By Gary_Eisenhuth posted Feb 27, 2017 02:43 PM

  

One of the more complex and important business processes for most organizations is employee on-boarding. Organizing and accounting for all the tools and assets new employees need is an important step in making new hires comfortable and productive. Proper execution of the process leads to satisfied new hires and huge cost savings for your organization.

Many of my customers tell me they want to use CA Service Catalog to help with on-boarding, whether it’s for permanent new hires, part-time consultants to be on-boarded for a defined period of time, new students at a university or interns starting out at a medical facility.

A well-defined service catalog, which includes all services required by a business to run day-to-day operations, can help with on-boarding. The catalog provides a consistent method for employees to select and receive the services they need to perform daily operations.

While each organization has its own requirements and processes for bringing new people into their organization, all well-defined service catalogs share some foundational requirements. Your first priority is to define and build simple services before tackling more complex services. However, your team should define requirements for more complex services from the outset, even if they will be phased in after the foundational services are built.
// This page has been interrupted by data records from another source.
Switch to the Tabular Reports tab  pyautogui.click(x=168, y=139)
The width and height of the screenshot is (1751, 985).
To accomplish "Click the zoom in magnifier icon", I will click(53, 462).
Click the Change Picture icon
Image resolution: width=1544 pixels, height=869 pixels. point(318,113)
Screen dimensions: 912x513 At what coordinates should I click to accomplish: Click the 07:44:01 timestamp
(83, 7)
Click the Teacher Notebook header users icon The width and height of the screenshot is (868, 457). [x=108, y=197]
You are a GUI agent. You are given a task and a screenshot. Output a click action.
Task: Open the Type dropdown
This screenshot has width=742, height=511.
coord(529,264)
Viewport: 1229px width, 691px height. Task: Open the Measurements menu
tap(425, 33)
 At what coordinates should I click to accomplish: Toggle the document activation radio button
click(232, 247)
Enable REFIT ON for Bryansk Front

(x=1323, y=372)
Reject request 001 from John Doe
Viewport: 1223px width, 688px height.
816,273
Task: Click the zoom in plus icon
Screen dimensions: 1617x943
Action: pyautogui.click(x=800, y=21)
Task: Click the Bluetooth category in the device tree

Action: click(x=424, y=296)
Seven key requirements for efficient on-boarding are:

  • Provide new hires with the necessary resources and tools from day 1.
  • Ensure that dependencies between services are taken into account so that provisioning takes place in the proper order. For example, employees need a corporate network account before they can request/receive access to business applications.
  • Establish logical and efficient approval cycles that comply with corporate guidelines.
  • Include activities not related to IT, such as new hire training, office space requests, badge access to employee-appropriate facilities, corporate credit cards and business cards.  
  • Leverage base service catalog foundation services (ordering a new laptop, requesting mobile devices) as part of a bundled on-boarding process.
  • Institute well-defined SLAs and escalation processes for services not fulfilled within a specified time period.
  • To take your organization higher on the maturity ladder, you would expand the deployment using process automation tools to integrate CA Service Catalog with HR and security systems, thus streamlining these processes and making them repeatable and consistent.

In a future blog I’ll discuss issues to consider when planning an initial service catalog implementation of a Service Catalog.